Think of this case the next time you are whizzing down the slopes at the annual Don Galine Tahoe seminar or the DRI fall conference (having opted for fresh powder instead of that rousing 8 a.m. panel on Medi-Cal liens).

Back in 2011, Kathy Willhide-Michiulis of Saugus, California, was snowboarding at Mammoth Mountain Ski Area. A nearby snowcat in the center of the trail, with its snow-grooming tiller whirling, took a sharp left turn in front of her without warning. It ran over her, dragging her underneath and pinning her between the back of the snowcat and the tiller, which has hundreds of sharp blades. She suffered severe injuries. Her left leg had to be amputated above her knee.

To any observer, and certainly any skier, Mammoth was clearly negligent -- grossly negligent. Running a tiller on an open slope violates both industry standards and Mammoth Mountain's own training manual ("Never operate the tiller when the skiing public is present"). In addition to the sudden turn, the driver admitted that he failed to use the turn signal and that he had no "spotter" operating in front of him to look out for skiers and snowboarders.

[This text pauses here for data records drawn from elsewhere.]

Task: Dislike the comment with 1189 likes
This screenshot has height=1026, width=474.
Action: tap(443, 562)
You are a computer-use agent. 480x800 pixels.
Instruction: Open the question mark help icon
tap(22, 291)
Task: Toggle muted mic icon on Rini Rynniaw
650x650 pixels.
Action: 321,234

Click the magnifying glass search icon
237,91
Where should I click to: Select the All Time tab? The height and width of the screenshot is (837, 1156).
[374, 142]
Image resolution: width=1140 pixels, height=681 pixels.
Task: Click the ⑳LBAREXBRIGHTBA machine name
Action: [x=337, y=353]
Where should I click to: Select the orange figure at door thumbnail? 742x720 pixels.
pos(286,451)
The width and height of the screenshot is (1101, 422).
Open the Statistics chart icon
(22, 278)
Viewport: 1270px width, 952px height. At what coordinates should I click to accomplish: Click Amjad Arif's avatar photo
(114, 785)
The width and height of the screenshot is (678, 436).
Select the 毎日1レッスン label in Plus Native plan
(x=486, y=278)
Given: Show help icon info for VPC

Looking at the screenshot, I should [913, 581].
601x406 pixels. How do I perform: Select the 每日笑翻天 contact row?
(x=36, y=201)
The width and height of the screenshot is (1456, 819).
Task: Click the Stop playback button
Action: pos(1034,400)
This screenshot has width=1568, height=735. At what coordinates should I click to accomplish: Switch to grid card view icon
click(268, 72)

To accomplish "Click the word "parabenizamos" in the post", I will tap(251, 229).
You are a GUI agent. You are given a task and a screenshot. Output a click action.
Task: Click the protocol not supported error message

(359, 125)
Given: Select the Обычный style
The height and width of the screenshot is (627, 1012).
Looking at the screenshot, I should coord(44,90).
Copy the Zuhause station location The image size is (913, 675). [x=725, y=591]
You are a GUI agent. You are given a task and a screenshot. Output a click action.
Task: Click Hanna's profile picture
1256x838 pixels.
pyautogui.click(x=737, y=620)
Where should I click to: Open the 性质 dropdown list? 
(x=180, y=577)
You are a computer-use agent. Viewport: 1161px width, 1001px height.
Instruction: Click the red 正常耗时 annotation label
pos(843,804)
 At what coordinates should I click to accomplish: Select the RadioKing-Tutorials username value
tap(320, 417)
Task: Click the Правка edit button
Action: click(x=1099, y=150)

After years of procedural wrangling in the suit Willhide-Michiulis brought against the resort, the Mono County Superior Court ruled on summary judgment in 2016 that, because she and her husband had signed "assumption of risk" waivers not to sue for negligence when they bought their season passes, the plaintiffs had to prove gross negligence. And the court found that Mammoth Mountain wasn't grossly negligent -- that what happened to Willhide-Michiulis was an inherent risk of snowboarding. To make matters worse, the judge ordered her to pay the resort's legal costs.

The Court of Appeal affirmed the superior court this past June. 2018 DJDAR 7020. On Aug. 22, Willhide-Michiulis' lawyers asked the California Supreme Court to hear her appeal (Willhide-Michiulis v. Mammoth Mountain Ski Area, LLC, S250776). The case is important to all of us and the court should consider it.

In 2007, the California Supreme Court defined gross negligence as a "want of even scant care" or "an extreme departure from the ordinary standard of conduct." City of Santa Barbara v. Superior Court, 41 Cal. 4th 747 (2007). And gross negligence is generally a triable issue of fact. See Chavez v. 24 Hour Fitness USA, Inc., 238 Cal. App. 4th 632 (2015).

Unfortunately, Court of Appeal rulings on the matter don't precisely square with the high court's definition, and the varying concepts of gross negligence have caused confusion that the court can clear up. For lawyers, a ruling would clarify how the state high court will treat gross negligence. For consumers, it would help answer the question of how far California companies can go in harming someone and still avoid any liability.

The Willhide-Michiulis case provides the perfect opportunity to do that and the Supreme Court should help us all and take it up.

At its heart, the question is what is the "risk" that we are all agreeing to assume when we sign these waivers before, say, climbing a rock wall (not me) or jumping into a bumper car (definitely me) or hopping on a zip line (yes!!). Assumption of risk pertains only to those risks necessary to engage in that particular sport or activity.

For example, in one case a court ruled against a woman who had struck her head on another piece of gym equipment after she fell off the back of a treadmill. The court said what happened was an inherent risk of working out in a gym. But the California Court of Appeal panel reviewing the case disagreed. The owner's manual for the treadmill called for six feet of clear space behind the treadmill for safety's sake -- and there were only four feet. The gym had put the customer at unnecessary risk. Jimenez v. 24 Hour Fitness, 237 Cal. App. 4th 546 (2015).

In Willhide-Michiulis' case, being run over by a recklessly driven snowcat, with its tiller running, in violation of industry standards and the company's manual, hardly seems like an inherent risk of recreational snowboarding. It's gross negligence. If I am zip lining, maybe the cable breaks, and I take a bad fall. Maybe the landing deck is obstructed and I injure my leg coming in. All might arguably be considered inherent risks. But I don't expect a 747 to slam into me when I am whipping through the air just above the treetops, and -- as a recently retired snowboarder myself -- I certainly don't expect the snowcat to turn into my path without any warning, on an open run.

At the very least, because the law in California says it's up to a jury to decide whether the company engaged in gross negligence, the court should send the case back to the lower court so a jury can make that decision. We all need to know that we have somewhere to turn when companies behave so recklessly and unexpectedly.